Condition category
Eye Diseases
Date applied
06/07/2008
Date assigned
22/07/2008
Last edited
10/05/2016
Prospective/Retrospective
Retrospectively registered
Overall trial status
Stopped
Recruitment status
Stopped

Plain English Summary

Not provided at time of registration

Trial website

Contact information

Type

Scientific

Primary contact

Mrs Geeta Menon

ORCID ID

Contact details

Frimley Park Hospital NHS Foundation Trust
Portsmouth Road
Frimley
GU16 7UJ
United Kingdom

Additional identifiers

EudraCT number

ClinicalTrials.gov number

Protocol/serial number

1.2

Study information

Scientific title

Prevention of pseudophakic cystoid macula oedema with pre- and post-operative ketorolac

Acronym

Study hypothesis

To assess whether patients treated with ketorolac 3 days pre- and 3 weeks post-operatively in combination with post-operative steroid drops have a lower incidence of cystoid macula oedema (CMO) following cataract surgery than those receiving standard clinical care (pre-operative topical flurbiprofen 1 hour prior to surgery and post-operative steroid drops).

Ethics approval

Ethics approval pending as of 07/07/2008. London-Surrey Borders ethics committee will be meeting on 9th July 2008.

Study design

Single-blind randomised controlled trial

Primary study design

Interventional

Secondary study design

Randomised controlled trial

Trial setting

Not specified

Trial type

Treatment

Patient information sheet

Not available in web format, please use the contact details below to request a patient information sheet

Condition

Cystoid macular oedema (CMO)

Intervention

1. Intervention: ketorolac eye drops (0.4%) - 1 eye drop 4 times a day for 3 days before the operation and 3 weeks after the operation
2. Control arm: usual clinical care - 1 drop of flurbiprofen eye drop 1 hour before surgery and Maxidex® eye drop three times a day for 3 weeks post-cataract surgery

Intervention type

Drug

Phase

Not Specified

Drug names

Ketorolac

Primary outcome measures

Central macula thickness as measured on optical coherence tomography at baseline (prior to surgery), 1 month after surgery, 2 months after surgery and 3 months after surgery.

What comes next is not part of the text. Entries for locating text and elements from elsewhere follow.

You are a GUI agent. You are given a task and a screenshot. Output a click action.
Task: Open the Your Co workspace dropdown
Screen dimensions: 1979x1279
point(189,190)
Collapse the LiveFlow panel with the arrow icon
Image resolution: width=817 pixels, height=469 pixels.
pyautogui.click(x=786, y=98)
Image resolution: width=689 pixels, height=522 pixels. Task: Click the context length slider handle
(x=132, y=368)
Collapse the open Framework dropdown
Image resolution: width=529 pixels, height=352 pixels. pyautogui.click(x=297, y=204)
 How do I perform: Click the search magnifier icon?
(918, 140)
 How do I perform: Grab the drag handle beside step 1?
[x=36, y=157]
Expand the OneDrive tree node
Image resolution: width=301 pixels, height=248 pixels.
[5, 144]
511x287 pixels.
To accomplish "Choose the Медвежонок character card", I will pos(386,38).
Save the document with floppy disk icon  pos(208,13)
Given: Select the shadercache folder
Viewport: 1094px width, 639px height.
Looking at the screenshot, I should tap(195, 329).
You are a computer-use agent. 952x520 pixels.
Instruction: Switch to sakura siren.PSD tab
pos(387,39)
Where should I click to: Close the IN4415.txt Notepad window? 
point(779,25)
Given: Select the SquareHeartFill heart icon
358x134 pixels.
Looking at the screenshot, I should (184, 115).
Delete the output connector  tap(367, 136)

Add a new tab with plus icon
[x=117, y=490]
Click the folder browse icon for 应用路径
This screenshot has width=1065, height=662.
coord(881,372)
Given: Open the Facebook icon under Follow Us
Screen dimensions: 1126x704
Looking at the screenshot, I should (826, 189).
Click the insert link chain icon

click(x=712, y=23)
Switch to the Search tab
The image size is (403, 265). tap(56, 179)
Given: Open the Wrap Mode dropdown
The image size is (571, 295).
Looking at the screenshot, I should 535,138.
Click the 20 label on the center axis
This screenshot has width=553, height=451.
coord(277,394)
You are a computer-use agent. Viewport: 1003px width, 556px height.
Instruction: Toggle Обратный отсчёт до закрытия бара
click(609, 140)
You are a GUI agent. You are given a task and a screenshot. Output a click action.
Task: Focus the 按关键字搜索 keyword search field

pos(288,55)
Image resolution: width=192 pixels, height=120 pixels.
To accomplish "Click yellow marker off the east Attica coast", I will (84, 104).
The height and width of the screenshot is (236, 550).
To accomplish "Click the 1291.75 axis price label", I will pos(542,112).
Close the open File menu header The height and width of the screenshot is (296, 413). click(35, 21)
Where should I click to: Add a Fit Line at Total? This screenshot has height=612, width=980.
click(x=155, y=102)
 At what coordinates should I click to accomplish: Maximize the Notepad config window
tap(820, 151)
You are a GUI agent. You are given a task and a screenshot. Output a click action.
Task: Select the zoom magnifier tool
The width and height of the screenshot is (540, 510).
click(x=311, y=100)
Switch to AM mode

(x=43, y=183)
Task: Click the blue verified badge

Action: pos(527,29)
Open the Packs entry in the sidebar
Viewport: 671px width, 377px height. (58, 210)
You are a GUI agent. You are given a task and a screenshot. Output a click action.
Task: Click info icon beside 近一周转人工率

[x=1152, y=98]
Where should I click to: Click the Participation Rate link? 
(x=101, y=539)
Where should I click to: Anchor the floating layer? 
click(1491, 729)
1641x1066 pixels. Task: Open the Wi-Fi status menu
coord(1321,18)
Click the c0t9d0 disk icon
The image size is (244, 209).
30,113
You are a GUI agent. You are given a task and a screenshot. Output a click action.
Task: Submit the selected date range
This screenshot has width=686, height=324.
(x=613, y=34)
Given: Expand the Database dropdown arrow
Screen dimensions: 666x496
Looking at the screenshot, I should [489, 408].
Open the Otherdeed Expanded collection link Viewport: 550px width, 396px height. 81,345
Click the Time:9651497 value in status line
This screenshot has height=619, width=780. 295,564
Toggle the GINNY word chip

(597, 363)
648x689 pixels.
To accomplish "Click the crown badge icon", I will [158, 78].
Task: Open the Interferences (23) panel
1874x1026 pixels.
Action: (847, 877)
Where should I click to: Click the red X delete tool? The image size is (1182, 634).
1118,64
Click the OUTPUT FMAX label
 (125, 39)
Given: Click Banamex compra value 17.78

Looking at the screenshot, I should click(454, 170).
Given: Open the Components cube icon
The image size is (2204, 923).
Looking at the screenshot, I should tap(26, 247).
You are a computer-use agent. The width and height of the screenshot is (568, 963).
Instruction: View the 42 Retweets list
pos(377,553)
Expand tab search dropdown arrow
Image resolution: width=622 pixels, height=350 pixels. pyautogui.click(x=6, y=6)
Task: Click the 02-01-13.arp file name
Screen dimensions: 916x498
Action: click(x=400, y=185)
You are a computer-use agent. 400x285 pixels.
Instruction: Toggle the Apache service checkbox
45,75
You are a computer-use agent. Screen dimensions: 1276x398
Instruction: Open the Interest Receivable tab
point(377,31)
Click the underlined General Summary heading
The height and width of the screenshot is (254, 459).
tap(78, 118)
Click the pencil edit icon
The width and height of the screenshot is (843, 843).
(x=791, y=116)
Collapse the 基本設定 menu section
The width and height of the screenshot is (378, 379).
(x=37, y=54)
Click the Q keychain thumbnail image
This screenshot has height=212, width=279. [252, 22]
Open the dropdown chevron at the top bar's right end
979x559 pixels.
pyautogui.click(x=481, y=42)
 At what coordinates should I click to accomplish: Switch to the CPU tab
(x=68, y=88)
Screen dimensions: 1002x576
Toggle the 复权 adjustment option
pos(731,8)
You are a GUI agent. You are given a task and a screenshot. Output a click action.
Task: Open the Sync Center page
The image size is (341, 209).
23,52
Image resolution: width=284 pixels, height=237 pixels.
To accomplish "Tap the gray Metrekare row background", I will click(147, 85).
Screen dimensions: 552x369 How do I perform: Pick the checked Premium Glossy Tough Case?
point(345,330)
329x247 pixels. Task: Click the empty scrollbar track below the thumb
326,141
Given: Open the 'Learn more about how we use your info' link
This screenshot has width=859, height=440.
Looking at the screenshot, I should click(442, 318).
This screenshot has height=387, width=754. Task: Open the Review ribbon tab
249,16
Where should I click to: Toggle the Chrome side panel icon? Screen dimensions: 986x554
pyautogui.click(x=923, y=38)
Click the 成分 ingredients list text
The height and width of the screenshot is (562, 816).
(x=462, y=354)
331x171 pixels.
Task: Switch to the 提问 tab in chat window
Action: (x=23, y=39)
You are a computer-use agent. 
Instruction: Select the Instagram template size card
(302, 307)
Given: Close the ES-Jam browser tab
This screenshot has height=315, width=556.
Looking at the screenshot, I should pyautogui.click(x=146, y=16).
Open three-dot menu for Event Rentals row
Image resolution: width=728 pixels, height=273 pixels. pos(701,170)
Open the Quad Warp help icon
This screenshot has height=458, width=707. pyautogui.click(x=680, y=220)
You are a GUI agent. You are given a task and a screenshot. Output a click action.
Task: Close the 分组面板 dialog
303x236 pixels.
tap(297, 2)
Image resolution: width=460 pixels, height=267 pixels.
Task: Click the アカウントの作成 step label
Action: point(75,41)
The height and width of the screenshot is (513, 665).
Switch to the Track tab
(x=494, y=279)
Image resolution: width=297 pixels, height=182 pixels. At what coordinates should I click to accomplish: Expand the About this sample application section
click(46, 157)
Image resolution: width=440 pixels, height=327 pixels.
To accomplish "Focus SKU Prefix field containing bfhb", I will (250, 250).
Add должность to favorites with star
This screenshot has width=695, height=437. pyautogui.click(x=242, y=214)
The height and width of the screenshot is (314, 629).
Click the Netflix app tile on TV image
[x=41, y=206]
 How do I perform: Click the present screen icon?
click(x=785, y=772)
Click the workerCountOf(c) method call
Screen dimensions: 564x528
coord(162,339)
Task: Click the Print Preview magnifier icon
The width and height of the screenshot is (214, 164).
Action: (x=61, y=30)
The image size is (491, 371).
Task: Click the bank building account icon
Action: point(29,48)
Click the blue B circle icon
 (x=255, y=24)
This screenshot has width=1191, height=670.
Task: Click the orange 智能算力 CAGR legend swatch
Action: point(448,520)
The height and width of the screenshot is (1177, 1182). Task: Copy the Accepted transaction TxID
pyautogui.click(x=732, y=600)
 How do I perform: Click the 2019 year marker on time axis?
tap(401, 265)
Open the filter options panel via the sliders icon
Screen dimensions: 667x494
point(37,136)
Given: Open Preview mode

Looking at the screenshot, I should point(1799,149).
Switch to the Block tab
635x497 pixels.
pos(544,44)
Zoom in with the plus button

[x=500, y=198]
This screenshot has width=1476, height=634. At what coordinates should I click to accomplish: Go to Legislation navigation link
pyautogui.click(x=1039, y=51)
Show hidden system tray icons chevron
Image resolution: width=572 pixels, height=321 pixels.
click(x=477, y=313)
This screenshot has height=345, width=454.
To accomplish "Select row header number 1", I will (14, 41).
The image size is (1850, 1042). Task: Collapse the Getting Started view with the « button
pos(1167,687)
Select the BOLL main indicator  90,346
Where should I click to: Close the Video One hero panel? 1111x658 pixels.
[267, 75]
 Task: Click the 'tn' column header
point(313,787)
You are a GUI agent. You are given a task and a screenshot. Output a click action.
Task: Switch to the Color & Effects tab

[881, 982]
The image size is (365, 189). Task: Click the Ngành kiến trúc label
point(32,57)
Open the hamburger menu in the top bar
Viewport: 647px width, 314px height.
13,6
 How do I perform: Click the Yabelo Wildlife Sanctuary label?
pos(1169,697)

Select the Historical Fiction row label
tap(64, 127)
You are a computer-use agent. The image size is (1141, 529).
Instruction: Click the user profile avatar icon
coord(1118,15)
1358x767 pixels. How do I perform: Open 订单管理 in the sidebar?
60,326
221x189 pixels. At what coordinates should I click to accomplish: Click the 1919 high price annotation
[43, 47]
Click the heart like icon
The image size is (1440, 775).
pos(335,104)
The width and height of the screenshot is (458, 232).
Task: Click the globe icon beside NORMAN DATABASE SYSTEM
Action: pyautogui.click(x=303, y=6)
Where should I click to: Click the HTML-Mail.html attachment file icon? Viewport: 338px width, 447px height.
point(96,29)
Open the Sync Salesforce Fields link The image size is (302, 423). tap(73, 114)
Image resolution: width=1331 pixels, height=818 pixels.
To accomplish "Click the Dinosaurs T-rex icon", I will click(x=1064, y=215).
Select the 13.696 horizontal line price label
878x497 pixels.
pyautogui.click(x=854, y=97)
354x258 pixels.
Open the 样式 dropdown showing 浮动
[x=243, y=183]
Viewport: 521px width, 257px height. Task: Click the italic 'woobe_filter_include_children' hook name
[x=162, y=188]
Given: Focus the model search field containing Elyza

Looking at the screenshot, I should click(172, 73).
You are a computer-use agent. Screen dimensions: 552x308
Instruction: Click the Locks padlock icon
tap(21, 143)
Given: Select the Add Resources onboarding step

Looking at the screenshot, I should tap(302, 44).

Secondary outcome measures

1. Logarithmic minimal angle of resolution (LogMAR) visual acuity
2. Contrast sensitivity
3. Adverse events

The secondary outcomes will be measured at baseline (prior to surgery), 1 month after surgery, 2 months after surgery and 3 months after surgery.

Overall trial start date

12/07/2008

Overall trial end date

12/10/2009

Reason abandoned

Lack of funding/sponsorship

Eligibility

Participant inclusion criteria

1. Patients undergoing routine cataract surgery without an additional procedure
2. Patients with risk factors for developing CMO, such as pre-existing diabetes
3. Aged 18 to 75 years, male and female

Patients with epiretinal membranes or age-related macular degeneration (ARMD) will be analysed separately.

Participant type

Patient

Age group

Not Specified

Gender

Not Specified

Target number of participants

1400

Participant exclusion criteria

1. Patients who have previously had a reaction to ketorolac
2. Patients who are on systemic non-steroidal anti-inflammatories or steroids

Recruitment start date

12/07/2008

Recruitment end date

12/10/2009

Locations

Countries of recruitment

United Kingdom

Trial participating centre

Frimley Park Hospital NHS Foundation Trust
Frimley
GU16 7UJ
United Kingdom

Sponsor information

Organisation

Frimley Park Hospital NHS Foundation Trust (UK)

Sponsor details

Portsmouth Road
Frimley
GU16 7UJ
United Kingdom

Sponsor type

Government

Website

http://www.frimleypark.nhs.uk/

Funders

Funder type

Hospital/treatment centre

Funder name

Frimley Park Hospital NHS Foundation Trust (UK) - Ophthalmology Research Funding will cover any extra costs incurred

Alternative name(s)

Funding Body Type

Funding Body Subtype

Location

Results and Publications

Publication and dissemination plan

Not provided at time of registration

Intention to publish date

Participant level data

Not provided at time of registration

Results - basic reporting

Publication summary

Publication citations

Additional files

Editorial Notes

10/05/2016: This trial was terminated on 29/09/2010 due to inability to obtain additional funding required to proceed with the trial.